Task item
A verbatim transcript of the lines below, starting at the first and ending with the one that holds "Cennik i katalog (453, 2196)", is what should be produced.

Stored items

---

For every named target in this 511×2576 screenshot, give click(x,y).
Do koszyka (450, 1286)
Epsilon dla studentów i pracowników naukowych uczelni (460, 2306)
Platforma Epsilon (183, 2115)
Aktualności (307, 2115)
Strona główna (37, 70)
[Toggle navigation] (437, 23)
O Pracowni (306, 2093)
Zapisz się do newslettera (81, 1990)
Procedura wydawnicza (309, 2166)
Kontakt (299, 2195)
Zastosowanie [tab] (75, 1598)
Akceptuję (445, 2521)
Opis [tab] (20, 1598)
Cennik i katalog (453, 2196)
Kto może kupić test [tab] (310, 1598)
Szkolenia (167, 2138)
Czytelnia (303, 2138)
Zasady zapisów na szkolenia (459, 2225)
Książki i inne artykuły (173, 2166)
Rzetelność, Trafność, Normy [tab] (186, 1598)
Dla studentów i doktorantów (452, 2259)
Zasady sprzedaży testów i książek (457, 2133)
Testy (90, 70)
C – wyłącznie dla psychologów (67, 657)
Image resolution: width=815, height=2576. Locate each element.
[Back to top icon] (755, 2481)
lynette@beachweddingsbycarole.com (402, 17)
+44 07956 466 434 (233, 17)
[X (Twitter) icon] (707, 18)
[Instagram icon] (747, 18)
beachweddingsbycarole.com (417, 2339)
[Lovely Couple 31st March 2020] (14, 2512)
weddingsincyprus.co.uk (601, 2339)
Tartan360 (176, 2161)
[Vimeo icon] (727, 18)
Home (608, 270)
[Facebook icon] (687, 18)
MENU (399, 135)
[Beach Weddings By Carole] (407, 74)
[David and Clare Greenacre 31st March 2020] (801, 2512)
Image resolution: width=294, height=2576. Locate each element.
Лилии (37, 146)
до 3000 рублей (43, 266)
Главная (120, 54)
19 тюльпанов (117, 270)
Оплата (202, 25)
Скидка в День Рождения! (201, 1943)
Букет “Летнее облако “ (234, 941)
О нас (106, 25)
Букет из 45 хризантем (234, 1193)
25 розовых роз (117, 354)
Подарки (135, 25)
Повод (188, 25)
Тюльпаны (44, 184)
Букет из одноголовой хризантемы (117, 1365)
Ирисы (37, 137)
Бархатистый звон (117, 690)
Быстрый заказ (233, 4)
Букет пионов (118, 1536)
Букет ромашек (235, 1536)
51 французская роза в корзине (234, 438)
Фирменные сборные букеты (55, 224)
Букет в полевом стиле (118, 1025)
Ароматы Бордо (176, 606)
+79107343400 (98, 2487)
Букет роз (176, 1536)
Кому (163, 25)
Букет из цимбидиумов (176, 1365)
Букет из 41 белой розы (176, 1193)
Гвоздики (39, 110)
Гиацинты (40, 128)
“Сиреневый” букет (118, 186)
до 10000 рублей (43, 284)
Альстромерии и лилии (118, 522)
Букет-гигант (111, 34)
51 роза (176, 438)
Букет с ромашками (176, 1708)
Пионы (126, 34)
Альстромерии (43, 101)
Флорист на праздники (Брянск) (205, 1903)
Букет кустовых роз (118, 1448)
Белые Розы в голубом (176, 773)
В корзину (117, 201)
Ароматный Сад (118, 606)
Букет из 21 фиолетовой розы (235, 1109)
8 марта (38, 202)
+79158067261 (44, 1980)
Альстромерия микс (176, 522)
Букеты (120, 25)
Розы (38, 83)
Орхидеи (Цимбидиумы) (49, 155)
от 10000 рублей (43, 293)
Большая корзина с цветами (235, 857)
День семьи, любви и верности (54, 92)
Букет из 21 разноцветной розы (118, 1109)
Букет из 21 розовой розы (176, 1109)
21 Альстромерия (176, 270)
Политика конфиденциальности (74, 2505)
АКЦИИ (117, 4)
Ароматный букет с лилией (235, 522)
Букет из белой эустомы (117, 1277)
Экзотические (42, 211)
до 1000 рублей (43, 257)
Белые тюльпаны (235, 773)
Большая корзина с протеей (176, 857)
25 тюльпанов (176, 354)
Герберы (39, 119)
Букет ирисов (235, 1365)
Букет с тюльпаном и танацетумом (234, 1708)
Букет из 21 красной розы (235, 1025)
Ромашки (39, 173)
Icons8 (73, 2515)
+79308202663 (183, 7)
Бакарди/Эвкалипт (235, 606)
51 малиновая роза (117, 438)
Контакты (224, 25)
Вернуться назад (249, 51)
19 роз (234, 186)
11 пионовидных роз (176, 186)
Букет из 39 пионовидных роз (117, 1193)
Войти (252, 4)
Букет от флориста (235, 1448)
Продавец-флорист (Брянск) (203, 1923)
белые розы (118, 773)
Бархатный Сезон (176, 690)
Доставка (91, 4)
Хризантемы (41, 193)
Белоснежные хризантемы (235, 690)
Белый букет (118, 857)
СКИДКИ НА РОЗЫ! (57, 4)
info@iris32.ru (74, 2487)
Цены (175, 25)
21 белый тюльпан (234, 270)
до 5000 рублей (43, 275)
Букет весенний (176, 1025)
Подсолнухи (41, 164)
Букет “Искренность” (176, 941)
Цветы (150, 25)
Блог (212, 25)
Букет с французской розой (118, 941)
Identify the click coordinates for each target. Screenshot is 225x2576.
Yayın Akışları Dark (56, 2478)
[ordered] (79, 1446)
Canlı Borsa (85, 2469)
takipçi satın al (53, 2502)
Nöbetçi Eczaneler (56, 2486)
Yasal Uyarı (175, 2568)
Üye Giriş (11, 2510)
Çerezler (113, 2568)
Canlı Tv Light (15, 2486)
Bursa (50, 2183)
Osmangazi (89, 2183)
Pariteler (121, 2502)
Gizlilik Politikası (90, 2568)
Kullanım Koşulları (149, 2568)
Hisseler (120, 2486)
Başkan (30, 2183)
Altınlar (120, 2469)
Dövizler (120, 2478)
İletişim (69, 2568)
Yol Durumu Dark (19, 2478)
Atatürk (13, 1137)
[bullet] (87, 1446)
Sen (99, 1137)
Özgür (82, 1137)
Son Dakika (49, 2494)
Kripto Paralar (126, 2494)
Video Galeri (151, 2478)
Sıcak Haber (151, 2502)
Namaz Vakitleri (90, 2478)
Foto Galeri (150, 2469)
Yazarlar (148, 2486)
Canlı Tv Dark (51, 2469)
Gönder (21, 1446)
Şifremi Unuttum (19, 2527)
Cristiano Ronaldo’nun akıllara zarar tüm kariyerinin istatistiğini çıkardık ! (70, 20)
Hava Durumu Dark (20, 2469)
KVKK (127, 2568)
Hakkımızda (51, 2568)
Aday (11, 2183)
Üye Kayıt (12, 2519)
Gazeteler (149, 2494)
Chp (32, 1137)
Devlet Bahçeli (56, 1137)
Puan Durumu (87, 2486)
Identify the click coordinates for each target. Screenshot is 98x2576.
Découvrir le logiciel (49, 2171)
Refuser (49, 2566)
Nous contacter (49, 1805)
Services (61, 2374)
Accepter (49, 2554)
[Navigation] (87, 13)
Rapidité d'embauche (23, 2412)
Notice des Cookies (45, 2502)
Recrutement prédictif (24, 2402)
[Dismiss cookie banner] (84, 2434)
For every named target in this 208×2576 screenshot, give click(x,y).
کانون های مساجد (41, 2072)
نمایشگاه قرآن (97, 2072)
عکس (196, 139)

---

Response to the exercise
For every named target in this 511×2576 screenshot, give click(x,y).
Do koszyka (450, 1286)
Epsilon dla studentów i pracowników naukowych uczelni (460, 2306)
Platforma Epsilon (183, 2115)
Aktualności (307, 2115)
Strona główna (37, 70)
[Toggle navigation] (437, 23)
O Pracowni (306, 2093)
Zapisz się do newslettera (81, 1990)
Procedura wydawnicza (309, 2166)
Kontakt (299, 2195)
Zastosowanie [tab] (75, 1598)
Akceptuję (445, 2521)
Opis [tab] (20, 1598)
Cennik i katalog (453, 2196)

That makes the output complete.